The required output is the line containing "Instruction: Uncheck the" through the final line of the material below, printed exactly, with no other lines.

BEGIN

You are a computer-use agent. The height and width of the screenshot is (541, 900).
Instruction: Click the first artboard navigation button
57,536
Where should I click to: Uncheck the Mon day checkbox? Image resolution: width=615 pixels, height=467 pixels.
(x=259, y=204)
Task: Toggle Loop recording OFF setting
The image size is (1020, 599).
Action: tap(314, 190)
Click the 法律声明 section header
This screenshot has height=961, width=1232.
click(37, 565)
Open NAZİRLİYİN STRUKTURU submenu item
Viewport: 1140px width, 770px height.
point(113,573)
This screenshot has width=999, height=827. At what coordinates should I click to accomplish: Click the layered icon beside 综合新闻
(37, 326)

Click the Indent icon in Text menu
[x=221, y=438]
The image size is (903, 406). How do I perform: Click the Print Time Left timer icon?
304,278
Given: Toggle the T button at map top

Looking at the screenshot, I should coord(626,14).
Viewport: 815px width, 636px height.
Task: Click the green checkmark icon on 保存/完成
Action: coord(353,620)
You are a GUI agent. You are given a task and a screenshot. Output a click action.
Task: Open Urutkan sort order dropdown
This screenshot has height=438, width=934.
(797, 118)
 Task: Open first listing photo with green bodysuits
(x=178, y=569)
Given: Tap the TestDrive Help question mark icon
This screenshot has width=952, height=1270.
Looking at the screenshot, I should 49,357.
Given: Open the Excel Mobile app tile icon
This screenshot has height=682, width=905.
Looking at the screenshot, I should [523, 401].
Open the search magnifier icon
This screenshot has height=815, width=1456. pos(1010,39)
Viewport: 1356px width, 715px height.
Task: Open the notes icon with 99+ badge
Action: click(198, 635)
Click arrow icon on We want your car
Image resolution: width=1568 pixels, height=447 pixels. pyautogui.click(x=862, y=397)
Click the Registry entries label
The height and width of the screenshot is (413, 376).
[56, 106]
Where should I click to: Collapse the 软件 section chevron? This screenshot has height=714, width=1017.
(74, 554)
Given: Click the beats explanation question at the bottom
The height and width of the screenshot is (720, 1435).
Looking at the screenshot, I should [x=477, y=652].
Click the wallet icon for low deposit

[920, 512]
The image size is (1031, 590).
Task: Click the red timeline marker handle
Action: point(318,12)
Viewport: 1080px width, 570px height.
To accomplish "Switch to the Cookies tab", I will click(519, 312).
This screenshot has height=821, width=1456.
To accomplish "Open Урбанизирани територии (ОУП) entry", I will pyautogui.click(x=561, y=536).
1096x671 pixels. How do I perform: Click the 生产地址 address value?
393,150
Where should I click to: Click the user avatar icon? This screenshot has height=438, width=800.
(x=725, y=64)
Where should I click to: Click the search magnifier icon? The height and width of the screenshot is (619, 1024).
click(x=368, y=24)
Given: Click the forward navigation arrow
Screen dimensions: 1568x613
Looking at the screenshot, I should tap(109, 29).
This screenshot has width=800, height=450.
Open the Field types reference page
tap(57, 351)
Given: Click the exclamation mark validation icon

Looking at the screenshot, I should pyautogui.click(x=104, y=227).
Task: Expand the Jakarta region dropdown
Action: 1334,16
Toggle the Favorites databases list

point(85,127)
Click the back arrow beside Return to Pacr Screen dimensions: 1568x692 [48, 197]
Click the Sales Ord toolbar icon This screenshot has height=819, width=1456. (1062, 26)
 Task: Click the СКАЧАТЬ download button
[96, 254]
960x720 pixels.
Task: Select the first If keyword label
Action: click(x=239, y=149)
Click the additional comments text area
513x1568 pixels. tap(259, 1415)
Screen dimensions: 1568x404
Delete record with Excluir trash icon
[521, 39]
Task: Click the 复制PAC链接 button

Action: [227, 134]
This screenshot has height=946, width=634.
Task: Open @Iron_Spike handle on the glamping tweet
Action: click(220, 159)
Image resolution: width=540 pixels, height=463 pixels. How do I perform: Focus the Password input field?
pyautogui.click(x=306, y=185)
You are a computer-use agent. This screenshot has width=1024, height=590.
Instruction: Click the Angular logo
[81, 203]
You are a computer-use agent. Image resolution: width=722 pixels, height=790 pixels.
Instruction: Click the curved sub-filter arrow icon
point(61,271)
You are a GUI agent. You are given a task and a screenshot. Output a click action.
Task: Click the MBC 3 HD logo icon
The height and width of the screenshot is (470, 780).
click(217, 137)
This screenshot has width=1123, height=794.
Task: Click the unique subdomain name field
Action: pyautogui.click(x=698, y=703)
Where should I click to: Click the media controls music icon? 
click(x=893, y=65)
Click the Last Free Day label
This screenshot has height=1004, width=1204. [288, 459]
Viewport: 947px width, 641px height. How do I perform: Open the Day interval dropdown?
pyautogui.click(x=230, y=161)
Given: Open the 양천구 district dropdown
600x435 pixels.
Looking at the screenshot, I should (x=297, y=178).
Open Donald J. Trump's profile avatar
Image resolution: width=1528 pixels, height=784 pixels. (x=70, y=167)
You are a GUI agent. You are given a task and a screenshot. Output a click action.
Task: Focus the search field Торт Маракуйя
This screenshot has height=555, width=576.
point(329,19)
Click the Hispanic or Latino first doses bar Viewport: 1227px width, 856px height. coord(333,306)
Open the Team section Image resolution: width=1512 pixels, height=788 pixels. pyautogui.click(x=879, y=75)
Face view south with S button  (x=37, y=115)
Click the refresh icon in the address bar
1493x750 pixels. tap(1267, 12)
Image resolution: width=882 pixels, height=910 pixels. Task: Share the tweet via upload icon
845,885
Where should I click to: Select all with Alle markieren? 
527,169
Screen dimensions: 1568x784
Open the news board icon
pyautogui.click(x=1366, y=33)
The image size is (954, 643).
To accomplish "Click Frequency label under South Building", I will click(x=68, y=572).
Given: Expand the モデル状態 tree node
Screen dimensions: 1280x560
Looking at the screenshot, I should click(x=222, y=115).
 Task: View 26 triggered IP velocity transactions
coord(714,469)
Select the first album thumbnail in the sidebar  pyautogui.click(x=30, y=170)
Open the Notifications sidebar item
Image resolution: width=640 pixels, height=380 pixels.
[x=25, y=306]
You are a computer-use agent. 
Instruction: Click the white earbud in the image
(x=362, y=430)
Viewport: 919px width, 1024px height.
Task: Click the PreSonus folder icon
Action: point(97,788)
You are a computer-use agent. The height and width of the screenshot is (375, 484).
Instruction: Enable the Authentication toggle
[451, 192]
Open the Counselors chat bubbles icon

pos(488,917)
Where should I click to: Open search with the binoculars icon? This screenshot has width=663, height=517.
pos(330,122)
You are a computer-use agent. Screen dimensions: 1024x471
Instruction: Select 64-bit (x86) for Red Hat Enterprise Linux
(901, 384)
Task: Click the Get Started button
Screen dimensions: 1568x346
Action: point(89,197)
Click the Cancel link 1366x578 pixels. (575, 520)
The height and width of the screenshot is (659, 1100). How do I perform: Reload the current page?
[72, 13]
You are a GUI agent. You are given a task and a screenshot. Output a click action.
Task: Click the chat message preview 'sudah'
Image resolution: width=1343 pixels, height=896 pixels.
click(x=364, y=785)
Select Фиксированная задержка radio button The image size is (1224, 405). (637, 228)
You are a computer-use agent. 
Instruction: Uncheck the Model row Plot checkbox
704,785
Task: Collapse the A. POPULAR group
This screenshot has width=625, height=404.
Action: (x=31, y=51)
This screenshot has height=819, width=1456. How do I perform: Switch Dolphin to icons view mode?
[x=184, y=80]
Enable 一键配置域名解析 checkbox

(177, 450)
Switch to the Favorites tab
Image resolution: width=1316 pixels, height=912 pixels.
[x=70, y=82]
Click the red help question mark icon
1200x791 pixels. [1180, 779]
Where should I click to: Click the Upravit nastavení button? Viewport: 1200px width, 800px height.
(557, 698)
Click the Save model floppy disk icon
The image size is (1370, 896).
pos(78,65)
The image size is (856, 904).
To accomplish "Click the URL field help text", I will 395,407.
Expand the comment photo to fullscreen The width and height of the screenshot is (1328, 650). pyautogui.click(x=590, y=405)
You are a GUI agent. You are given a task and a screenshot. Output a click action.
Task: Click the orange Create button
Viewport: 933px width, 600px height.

END

Exercise answer>
Instruction: Uncheck the Model row Plot checkbox
704,785
Task: Collapse the A. POPULAR group
This screenshot has width=625, height=404.
Action: (x=31, y=51)
This screenshot has height=819, width=1456. How do I perform: Switch Dolphin to icons view mode?
[x=184, y=80]
Enable 一键配置域名解析 checkbox

(177, 450)
Switch to the Favorites tab
Image resolution: width=1316 pixels, height=912 pixels.
[x=70, y=82]
Click the red help question mark icon
1200x791 pixels. [1180, 779]
Where should I click to: Click the Upravit nastavení button? Viewport: 1200px width, 800px height.
(557, 698)
Click the Save model floppy disk icon
The image size is (1370, 896).
pos(78,65)
The image size is (856, 904).
To accomplish "Click the URL field help text", I will 395,407.
Expand the comment photo to fullscreen The width and height of the screenshot is (1328, 650). pyautogui.click(x=590, y=405)
You are a GUI agent. You are given a task and a screenshot. Output a click action.
Task: Click the orange Create button
Viewport: 933px width, 600px height.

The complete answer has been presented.